__Your assignment__.
Go through the lines below and count those that contain "agent"; the number is all that should be returned.

(Stored records)

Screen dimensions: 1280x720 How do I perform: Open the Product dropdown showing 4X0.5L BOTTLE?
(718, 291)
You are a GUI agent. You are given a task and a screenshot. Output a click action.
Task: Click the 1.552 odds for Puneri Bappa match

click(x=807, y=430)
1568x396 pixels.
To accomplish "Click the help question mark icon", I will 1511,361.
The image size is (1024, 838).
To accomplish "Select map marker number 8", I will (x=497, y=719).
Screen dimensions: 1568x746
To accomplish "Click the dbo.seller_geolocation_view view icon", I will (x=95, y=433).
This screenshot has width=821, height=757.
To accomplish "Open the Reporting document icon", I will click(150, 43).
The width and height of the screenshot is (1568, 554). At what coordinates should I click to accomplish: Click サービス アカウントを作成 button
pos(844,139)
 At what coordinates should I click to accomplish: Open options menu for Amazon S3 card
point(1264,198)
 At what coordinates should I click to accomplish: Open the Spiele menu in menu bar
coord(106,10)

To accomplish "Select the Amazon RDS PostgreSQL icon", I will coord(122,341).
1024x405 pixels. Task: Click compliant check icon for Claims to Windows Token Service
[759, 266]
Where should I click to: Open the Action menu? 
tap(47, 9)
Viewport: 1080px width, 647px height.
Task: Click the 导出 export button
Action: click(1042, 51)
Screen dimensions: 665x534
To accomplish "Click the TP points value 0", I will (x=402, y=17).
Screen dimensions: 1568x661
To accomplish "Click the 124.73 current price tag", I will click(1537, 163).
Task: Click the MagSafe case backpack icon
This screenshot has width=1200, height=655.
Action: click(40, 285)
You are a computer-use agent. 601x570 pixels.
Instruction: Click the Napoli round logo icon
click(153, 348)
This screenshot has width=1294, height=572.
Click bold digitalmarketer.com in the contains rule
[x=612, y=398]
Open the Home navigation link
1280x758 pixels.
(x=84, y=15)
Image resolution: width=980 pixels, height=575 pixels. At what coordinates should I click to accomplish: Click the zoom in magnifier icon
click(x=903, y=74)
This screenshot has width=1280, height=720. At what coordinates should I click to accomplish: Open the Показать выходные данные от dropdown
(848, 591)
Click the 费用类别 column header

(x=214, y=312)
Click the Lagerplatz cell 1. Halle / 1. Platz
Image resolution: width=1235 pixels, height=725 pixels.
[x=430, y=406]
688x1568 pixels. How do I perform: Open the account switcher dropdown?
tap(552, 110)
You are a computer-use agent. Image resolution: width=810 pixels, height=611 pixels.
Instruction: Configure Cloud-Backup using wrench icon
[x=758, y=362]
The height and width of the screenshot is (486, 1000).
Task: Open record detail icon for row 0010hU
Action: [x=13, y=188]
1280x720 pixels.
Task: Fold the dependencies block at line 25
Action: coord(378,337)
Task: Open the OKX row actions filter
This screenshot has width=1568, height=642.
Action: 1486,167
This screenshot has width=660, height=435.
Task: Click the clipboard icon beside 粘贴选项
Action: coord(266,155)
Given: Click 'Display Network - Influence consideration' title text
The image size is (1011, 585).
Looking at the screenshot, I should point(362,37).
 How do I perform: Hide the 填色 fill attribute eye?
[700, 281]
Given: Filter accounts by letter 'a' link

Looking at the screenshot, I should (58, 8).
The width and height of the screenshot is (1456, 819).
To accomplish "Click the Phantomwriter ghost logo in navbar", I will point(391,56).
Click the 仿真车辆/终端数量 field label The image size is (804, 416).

__Exercise result__.
3